Bristol group publish protocol for study of Graded Exercise Therapy in children and young people with ME/CFS | 6 July 2016

July 6, 2016


From BMJ Open, 4 July 2016.

Managed Activity Graded Exercise iN Teenagers and pre-Adolescents (MAGENTA) feasibility randomised controlled trial: study protocol

Amberly Brigden(1), Lucy Beasant(1), William Hollingworth(1), Chris Metcalfe(2), Daisy Gaunt(2), Nicola Mills(1), Russell Jago(3), Esther Crawley(1)
1) School of Social and Community Medicine, University of Bristol, Bristol, UK
2) Bristol Randomised Trials Collaboration & School of Social and Community Medicine, University of Bristol, Bristol, UK
3) Centre for Exercise, Nutrition & Health Sciences, School for Policy Studies, Bristol, UK
Correspondence to
Dr Esther Crawley; Esther.crawley@bristol.ac.uk

Abstract

INTRODUCTION

Paediatric chronic fatigue syndrome or myalgic encephalomyelitis (CFS/ME) is a relatively common and disabling condition, yet there is a limited evidence base for treatment. There is good evidence that graded exercise therapy is moderately effective in adults with CFS/ME, but there is little evidence for the effectiveness, cost-effectiveness, acceptability or best method of delivery for paediatric CFS/ME. This study aims to investigate the acceptability and feasibility of carrying out a multicentre randomised controlled trial investigating the effectiveness of graded exercise therapy compared with activity management for children/teenagers who are mildly or moderately affected with CFS/ME.

METHODS AND ANALYSIS

100 paediatric patients (8–17 years) with CFS/ME will be recruited from 3 specialist UK National Health Service (NHS) CFS/ME services (Bath, Cambridge and Newcastle).
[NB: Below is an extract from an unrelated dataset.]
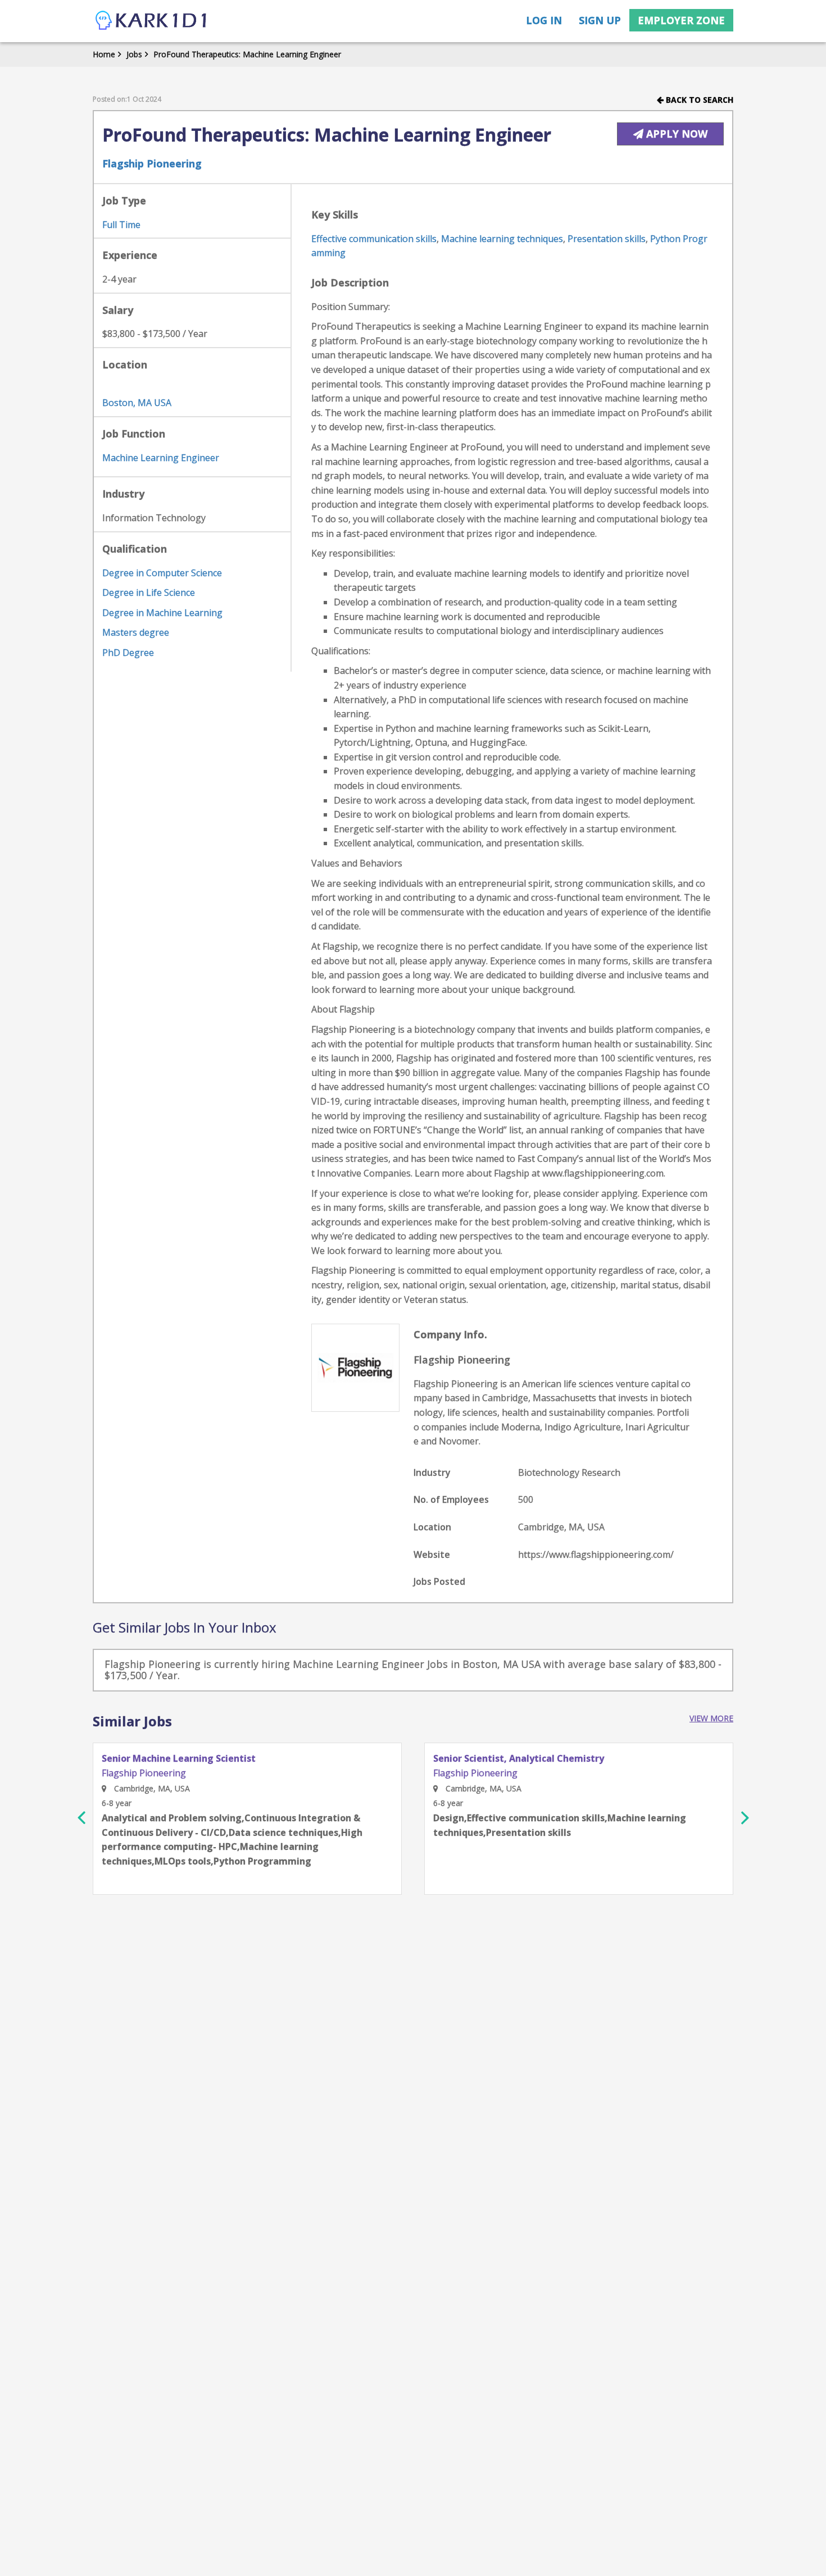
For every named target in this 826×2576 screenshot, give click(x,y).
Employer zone (681, 20)
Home (104, 54)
Patients will be randomised (1:1) to receive either graded exercise therapy or activity management. Feasibility analysis will include the number of young people eligible, approached and consented to the trial; attrition rate and treatment adherence; questionnaire and accelerometer completion rates. Integrated qualitative methods will ascertain perceptions of feasibility and acceptability of recruitment, randomisation and the interventions. All adverse events will be monitored to assess the safety of the trial.

ETHICS AND DISSEMINATION

The trial has received ethical approval from the National Research Ethics Service (South West—Frenchay 15/SW/0124).

Trial registration number ISRCTN23962803; Pre-results.


Strengths and limitations of this study


* This feasibility study is the first trial to investigate graded exercise therapy in children with chronic fatigue syndrome or myalgic encephalomyelitis (CFS/ME) in the outpatient setting.

* Integrated qualitative methodology is being used to optimise recruitment and retention, and to investigate the feasibility and acceptability of the study processes and interventions.

* This is a multicentre study which will test the feasibility of running this trial in different National Health Service (NHS) settings.

* The participants and clinicians will not be blinded to allocation.

* Participant outcomes are self-reported.

2 thoughts on “Bristol group publish protocol for study of Graded Exercise Therapy in children and young people with ME/CFS | 6 July 2016”

  1. It’s deeply worrying and a real heart sink moment to find that a woman who believes “ME is common and easily treatable” and is a proponent of the illness belief theory has been given ethical approval and funding for this study. To be given funding and approval for a study on GET when GET has been thoroughly rejected by patients and many physicians/researchers as unsafe and when it is also mired in the controversy surrounding refusal to release the PACE trial data seems utterly incomprehensible

    There is so much evidence already that GET is unsuitable for use in ME. It also seems unethical to do this research on children especially when the results are to be based on self-report. Young children are not self-determining free agents and are very susceptible to suggestion and desire to please adults especially if those adults are claiming to provide something helpful to them. I know from my own experience as an adult with ME just how difficult it is to tell a consultant that the treatment given has not worked.

    Esther Crawley believes “ME is common and easily treatable” these two statements ring alarm bells for anyone familiar with real Neuroimmune ME. Teenagers often have problems getting up in the morning but that is a far cry from ME so it is crucial that the criteria for diagnosing ME and not a behavioral disorder is stringent and does not include just children with fatigue for some other reason.

    No ME patient or competent biomedical physician/researcher in ME would ever say that ME is easily treatable.

    Esther seems to have a totally different concept of what constitutes ME to everyone else and that has to be a matter of great concern in regard to any research she does.